In January 2017, NOAA Ship Okeanos Explorer embarked on her first expedition of what remains in a three-year effort to investigate the rich biodiversity and dynamic geology in deepwater environments of the U.S. central and western Pacific Ocean. This three-year exploration campaign, titled the Campaign to Address Pacific monument Science, Technology, and Ocean NEeds (CAPSTONE) is systematically collecting baseline information to support science and management needs within and around marine monuments and other protected places in the Pacific and serves as an opportunity for NOAA and the nation to highlight the uniqueness and importance of these national symbols of ocean conservation.
In 2017, scientists will explore southern portions of the Pacific Remote Islands Marine National Monument (PRIMNM), Phoenix Islands Protected Area (PIPA), Tokelau, and Cook Islands, American Samoa and Samoa, the Johnston Atoll Unit of the PRIMNM, and Musician Seamounts north of the Hawaiian Archipelago.
Operations for the first part of the 2017 American Samoa expedition will begin in Pago Pago, American Samoa, on February 16 and end in Apia, Samoa, on March 2. The expedition will include exploration in the Rose Atoll Marine National Monument, National Marine Sanctuary of American Samoa, offshore (not within) of the National Park of American Samoa, and the waters of both American Samoa and Samoa.
Scientists will be exploring seamounts, possible sites with active hydrothermal vents and associated communities, and sponge and coral communities.
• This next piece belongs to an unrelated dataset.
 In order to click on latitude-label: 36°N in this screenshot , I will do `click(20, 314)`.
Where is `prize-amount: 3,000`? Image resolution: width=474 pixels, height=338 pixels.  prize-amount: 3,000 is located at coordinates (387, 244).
This will include mapping Vailulu’u Seamount to look for evidence of change and vent activity since it was last explored in 2005, mapping an area where the seaplane Samoan Clipper was reported lost in 1938 to support future investigation, and collecting biological and geological data to better understand the biodiversity and geological history of this region.
During this expedition, the exploration strategy of NOAA Ship Okeanos Explorer will be employed: bathymetric mapping using multibeam sonar; water column exploration using a Conductivity, Temperature and Depth Profiler (CTD); and remote imaging and video with Deep Discoverer. Scientists from around the world will be participating in the explorations in real time through telepresence technology, and students and the general public can watch and listen to remotely operated vehicle dives in real time on the NOAA Ocean Explorer website.